WORK TO BE COMPLETED => Retype the full set of data, character for character.
EXCERPTED DATA below:
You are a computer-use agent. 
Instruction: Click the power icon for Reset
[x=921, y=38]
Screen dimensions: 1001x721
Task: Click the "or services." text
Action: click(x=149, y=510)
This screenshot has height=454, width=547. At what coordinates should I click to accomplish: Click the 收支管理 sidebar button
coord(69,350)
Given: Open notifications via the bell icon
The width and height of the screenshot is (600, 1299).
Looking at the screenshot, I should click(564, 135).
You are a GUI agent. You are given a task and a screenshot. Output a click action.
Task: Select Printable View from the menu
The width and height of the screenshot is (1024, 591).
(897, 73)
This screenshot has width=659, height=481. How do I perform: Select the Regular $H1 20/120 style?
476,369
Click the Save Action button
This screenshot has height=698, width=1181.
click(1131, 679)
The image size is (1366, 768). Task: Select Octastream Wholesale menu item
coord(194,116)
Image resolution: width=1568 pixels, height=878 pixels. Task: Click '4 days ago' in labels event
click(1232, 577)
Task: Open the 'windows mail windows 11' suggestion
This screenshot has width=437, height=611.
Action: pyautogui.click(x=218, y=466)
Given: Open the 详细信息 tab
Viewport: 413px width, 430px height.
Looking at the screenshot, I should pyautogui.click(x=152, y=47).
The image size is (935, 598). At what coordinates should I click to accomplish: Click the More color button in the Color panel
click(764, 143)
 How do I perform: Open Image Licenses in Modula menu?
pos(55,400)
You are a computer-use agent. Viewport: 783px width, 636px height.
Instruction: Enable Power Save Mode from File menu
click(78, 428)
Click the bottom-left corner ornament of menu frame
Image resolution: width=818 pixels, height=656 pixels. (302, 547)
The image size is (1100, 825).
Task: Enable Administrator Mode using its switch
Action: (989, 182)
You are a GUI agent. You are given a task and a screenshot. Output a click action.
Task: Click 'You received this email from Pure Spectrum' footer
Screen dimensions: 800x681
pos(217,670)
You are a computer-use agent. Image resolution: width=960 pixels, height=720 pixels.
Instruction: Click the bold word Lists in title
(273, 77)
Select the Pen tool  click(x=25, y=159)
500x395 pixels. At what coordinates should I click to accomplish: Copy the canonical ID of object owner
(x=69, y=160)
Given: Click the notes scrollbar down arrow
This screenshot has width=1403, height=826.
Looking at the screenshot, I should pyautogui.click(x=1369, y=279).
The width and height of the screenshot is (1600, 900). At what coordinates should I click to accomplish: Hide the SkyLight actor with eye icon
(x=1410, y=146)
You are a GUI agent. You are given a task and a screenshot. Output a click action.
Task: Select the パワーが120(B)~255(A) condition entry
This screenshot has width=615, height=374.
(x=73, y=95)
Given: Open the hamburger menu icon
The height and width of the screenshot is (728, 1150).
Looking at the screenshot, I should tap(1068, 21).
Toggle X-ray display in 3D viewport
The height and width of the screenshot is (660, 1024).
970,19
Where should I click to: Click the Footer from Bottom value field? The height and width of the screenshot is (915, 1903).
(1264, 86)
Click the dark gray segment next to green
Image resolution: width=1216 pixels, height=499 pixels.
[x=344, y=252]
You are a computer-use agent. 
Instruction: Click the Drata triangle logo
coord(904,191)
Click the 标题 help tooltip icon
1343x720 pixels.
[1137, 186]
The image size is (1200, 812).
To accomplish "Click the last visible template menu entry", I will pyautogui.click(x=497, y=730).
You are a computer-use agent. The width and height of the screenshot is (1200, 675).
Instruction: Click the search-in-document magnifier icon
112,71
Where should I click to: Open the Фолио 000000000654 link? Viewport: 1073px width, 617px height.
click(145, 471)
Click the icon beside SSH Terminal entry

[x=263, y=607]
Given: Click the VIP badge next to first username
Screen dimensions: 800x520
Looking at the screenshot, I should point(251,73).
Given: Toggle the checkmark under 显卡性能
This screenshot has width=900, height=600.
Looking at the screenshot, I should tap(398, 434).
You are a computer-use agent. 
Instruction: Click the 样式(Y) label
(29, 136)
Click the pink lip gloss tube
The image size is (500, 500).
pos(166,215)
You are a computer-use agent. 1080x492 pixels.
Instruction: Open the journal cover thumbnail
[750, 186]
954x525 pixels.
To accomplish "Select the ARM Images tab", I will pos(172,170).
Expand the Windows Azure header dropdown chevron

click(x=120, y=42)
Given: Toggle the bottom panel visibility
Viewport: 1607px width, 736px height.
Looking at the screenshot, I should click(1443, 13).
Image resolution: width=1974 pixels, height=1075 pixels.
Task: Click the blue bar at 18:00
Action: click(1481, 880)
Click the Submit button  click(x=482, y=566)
End of EXCERPTED DATA.
ANSWER AREA =>
You are a computer-use agent. 
Instruction: Click the power icon for Reset
[x=921, y=38]
Screen dimensions: 1001x721
Task: Click the "or services." text
Action: click(x=149, y=510)
This screenshot has height=454, width=547. At what coordinates should I click to accomplish: Click the 收支管理 sidebar button
coord(69,350)
Given: Open notifications via the bell icon
The width and height of the screenshot is (600, 1299).
Looking at the screenshot, I should click(564, 135).
You are a GUI agent. You are given a task and a screenshot. Output a click action.
Task: Select Printable View from the menu
The width and height of the screenshot is (1024, 591).
(897, 73)
This screenshot has width=659, height=481. How do I perform: Select the Regular $H1 20/120 style?
476,369
Click the Save Action button
This screenshot has height=698, width=1181.
click(1131, 679)
The image size is (1366, 768). Task: Select Octastream Wholesale menu item
coord(194,116)
Image resolution: width=1568 pixels, height=878 pixels. Task: Click '4 days ago' in labels event
click(1232, 577)
Task: Open the 'windows mail windows 11' suggestion
This screenshot has width=437, height=611.
Action: pyautogui.click(x=218, y=466)
Given: Open the 详细信息 tab
Viewport: 413px width, 430px height.
Looking at the screenshot, I should pyautogui.click(x=152, y=47).
The image size is (935, 598). At what coordinates should I click to accomplish: Click the More color button in the Color panel
click(764, 143)
 How do I perform: Open Image Licenses in Modula menu?
pos(55,400)
You are a computer-use agent. Viewport: 783px width, 636px height.
Instruction: Enable Power Save Mode from File menu
click(78, 428)
Click the bottom-left corner ornament of menu frame
Image resolution: width=818 pixels, height=656 pixels. (302, 547)
The image size is (1100, 825).
Task: Enable Administrator Mode using its switch
Action: (989, 182)
You are a GUI agent. You are given a task and a screenshot. Output a click action.
Task: Click 'You received this email from Pure Spectrum' footer
Screen dimensions: 800x681
pos(217,670)
You are a computer-use agent. Image resolution: width=960 pixels, height=720 pixels.
Instruction: Click the bold word Lists in title
(273, 77)
Select the Pen tool  click(x=25, y=159)
500x395 pixels. At what coordinates should I click to accomplish: Copy the canonical ID of object owner
(x=69, y=160)
Given: Click the notes scrollbar down arrow
This screenshot has width=1403, height=826.
Looking at the screenshot, I should pyautogui.click(x=1369, y=279).
The width and height of the screenshot is (1600, 900). At what coordinates should I click to accomplish: Hide the SkyLight actor with eye icon
(x=1410, y=146)
You are a GUI agent. You are given a task and a screenshot. Output a click action.
Task: Select the パワーが120(B)~255(A) condition entry
This screenshot has width=615, height=374.
(x=73, y=95)
Given: Open the hamburger menu icon
The height and width of the screenshot is (728, 1150).
Looking at the screenshot, I should tap(1068, 21).
Toggle X-ray display in 3D viewport
The height and width of the screenshot is (660, 1024).
970,19
Where should I click to: Click the Footer from Bottom value field? The height and width of the screenshot is (915, 1903).
(1264, 86)
Click the dark gray segment next to green
Image resolution: width=1216 pixels, height=499 pixels.
[x=344, y=252]
You are a computer-use agent. 
Instruction: Click the Drata triangle logo
coord(904,191)
Click the 标题 help tooltip icon
1343x720 pixels.
[1137, 186]
The image size is (1200, 812).
To accomplish "Click the last visible template menu entry", I will pyautogui.click(x=497, y=730).
You are a computer-use agent. The width and height of the screenshot is (1200, 675).
Instruction: Click the search-in-document magnifier icon
112,71
Where should I click to: Open the Фолио 000000000654 link? Viewport: 1073px width, 617px height.
click(145, 471)
Click the icon beside SSH Terminal entry

[x=263, y=607]
Given: Click the VIP badge next to first username
Screen dimensions: 800x520
Looking at the screenshot, I should point(251,73).
Given: Toggle the checkmark under 显卡性能
This screenshot has width=900, height=600.
Looking at the screenshot, I should tap(398, 434).
You are a computer-use agent. 
Instruction: Click the 样式(Y) label
(29, 136)
Click the pink lip gloss tube
The image size is (500, 500).
pos(166,215)
You are a computer-use agent. 1080x492 pixels.
Instruction: Open the journal cover thumbnail
[750, 186]
954x525 pixels.
To accomplish "Select the ARM Images tab", I will pos(172,170).
Expand the Windows Azure header dropdown chevron

click(x=120, y=42)
Given: Toggle the bottom panel visibility
Viewport: 1607px width, 736px height.
Looking at the screenshot, I should click(1443, 13).
Image resolution: width=1974 pixels, height=1075 pixels.
Task: Click the blue bar at 18:00
Action: click(1481, 880)
Click the Submit button  click(x=482, y=566)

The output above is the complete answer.